TASK REQUIREMENTS. Rewrite the records below with each "magnifier icon" swapped for "magnifying glass icon". Leave everything else unchanged.

**** INPUT RECORDS

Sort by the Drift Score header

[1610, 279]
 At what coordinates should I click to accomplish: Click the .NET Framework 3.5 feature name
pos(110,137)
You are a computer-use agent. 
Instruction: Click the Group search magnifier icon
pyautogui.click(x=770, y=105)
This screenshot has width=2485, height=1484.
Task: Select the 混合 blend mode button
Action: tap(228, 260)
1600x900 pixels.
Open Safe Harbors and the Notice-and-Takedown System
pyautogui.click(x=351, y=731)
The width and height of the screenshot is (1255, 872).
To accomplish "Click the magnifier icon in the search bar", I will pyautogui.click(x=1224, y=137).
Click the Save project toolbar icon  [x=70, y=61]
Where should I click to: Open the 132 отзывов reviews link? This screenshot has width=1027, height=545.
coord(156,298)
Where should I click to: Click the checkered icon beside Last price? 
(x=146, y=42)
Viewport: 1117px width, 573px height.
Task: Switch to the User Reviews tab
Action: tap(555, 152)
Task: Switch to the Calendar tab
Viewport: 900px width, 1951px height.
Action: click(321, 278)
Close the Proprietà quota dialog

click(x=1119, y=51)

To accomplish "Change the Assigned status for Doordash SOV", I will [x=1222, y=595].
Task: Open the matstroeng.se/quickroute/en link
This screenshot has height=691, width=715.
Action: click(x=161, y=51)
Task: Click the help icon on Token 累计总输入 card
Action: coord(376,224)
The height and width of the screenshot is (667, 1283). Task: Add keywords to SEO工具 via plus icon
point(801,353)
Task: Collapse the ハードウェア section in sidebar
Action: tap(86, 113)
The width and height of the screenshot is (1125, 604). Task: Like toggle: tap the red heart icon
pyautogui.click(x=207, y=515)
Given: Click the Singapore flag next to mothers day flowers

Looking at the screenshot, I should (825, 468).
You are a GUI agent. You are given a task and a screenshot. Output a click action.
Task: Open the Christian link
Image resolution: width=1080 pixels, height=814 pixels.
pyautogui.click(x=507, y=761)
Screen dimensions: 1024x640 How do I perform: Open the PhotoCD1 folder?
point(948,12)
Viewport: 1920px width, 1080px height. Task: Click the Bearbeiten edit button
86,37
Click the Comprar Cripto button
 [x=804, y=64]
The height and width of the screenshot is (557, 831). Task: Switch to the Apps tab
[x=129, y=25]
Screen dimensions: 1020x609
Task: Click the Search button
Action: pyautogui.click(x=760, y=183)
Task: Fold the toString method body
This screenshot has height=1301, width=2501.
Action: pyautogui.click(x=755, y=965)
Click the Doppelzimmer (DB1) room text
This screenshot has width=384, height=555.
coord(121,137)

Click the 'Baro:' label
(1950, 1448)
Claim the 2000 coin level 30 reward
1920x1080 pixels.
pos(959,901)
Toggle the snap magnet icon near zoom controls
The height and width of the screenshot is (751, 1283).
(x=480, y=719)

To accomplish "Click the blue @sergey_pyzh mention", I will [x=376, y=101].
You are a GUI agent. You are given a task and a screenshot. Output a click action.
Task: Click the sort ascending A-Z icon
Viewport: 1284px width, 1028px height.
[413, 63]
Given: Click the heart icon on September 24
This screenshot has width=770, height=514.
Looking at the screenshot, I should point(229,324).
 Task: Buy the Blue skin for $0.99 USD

********

TASK ANSWER.
Sort by the Drift Score header

[1610, 279]
 At what coordinates should I click to accomplish: Click the .NET Framework 3.5 feature name
pos(110,137)
You are a computer-use agent. 
Instruction: Click the Group search magnifying glass icon
pyautogui.click(x=770, y=105)
This screenshot has width=2485, height=1484.
Task: Select the 混合 blend mode button
Action: tap(228, 260)
1600x900 pixels.
Open Safe Harbors and the Notice-and-Takedown System
pyautogui.click(x=351, y=731)
The width and height of the screenshot is (1255, 872).
To accomplish "Click the magnifying glass icon in the search bar", I will pyautogui.click(x=1224, y=137).
Click the Save project toolbar icon  [x=70, y=61]
Where should I click to: Open the 132 отзывов reviews link? This screenshot has width=1027, height=545.
coord(156,298)
Where should I click to: Click the checkered icon beside Last price? 
(x=146, y=42)
Viewport: 1117px width, 573px height.
Task: Switch to the User Reviews tab
Action: tap(555, 152)
Task: Switch to the Calendar tab
Viewport: 900px width, 1951px height.
Action: click(321, 278)
Close the Proprietà quota dialog

click(x=1119, y=51)

To accomplish "Change the Assigned status for Doordash SOV", I will [x=1222, y=595].
Task: Open the matstroeng.se/quickroute/en link
This screenshot has height=691, width=715.
Action: click(x=161, y=51)
Task: Click the help icon on Token 累计总输入 card
Action: coord(376,224)
The height and width of the screenshot is (667, 1283). Task: Add keywords to SEO工具 via plus icon
point(801,353)
Task: Collapse the ハードウェア section in sidebar
Action: tap(86, 113)
The width and height of the screenshot is (1125, 604). Task: Like toggle: tap the red heart icon
pyautogui.click(x=207, y=515)
Given: Click the Singapore flag next to mothers day flowers

Looking at the screenshot, I should (825, 468).
You are a GUI agent. You are given a task and a screenshot. Output a click action.
Task: Open the Christian link
Image resolution: width=1080 pixels, height=814 pixels.
pyautogui.click(x=507, y=761)
Screen dimensions: 1024x640 How do I perform: Open the PhotoCD1 folder?
point(948,12)
Viewport: 1920px width, 1080px height. Task: Click the Bearbeiten edit button
86,37
Click the Comprar Cripto button
 [x=804, y=64]
The height and width of the screenshot is (557, 831). Task: Switch to the Apps tab
[x=129, y=25]
Screen dimensions: 1020x609
Task: Click the Search button
Action: pyautogui.click(x=760, y=183)
Task: Fold the toString method body
This screenshot has height=1301, width=2501.
Action: pyautogui.click(x=755, y=965)
Click the Doppelzimmer (DB1) room text
This screenshot has width=384, height=555.
coord(121,137)

Click the 'Baro:' label
(1950, 1448)
Claim the 2000 coin level 30 reward
1920x1080 pixels.
pos(959,901)
Toggle the snap magnet icon near zoom controls
The height and width of the screenshot is (751, 1283).
(x=480, y=719)

To accomplish "Click the blue @sergey_pyzh mention", I will [x=376, y=101].
You are a GUI agent. You are given a task and a screenshot. Output a click action.
Task: Click the sort ascending A-Z icon
Viewport: 1284px width, 1028px height.
[413, 63]
Given: Click the heart icon on September 24
This screenshot has width=770, height=514.
Looking at the screenshot, I should point(229,324).
 Task: Buy the Blue skin for $0.99 USD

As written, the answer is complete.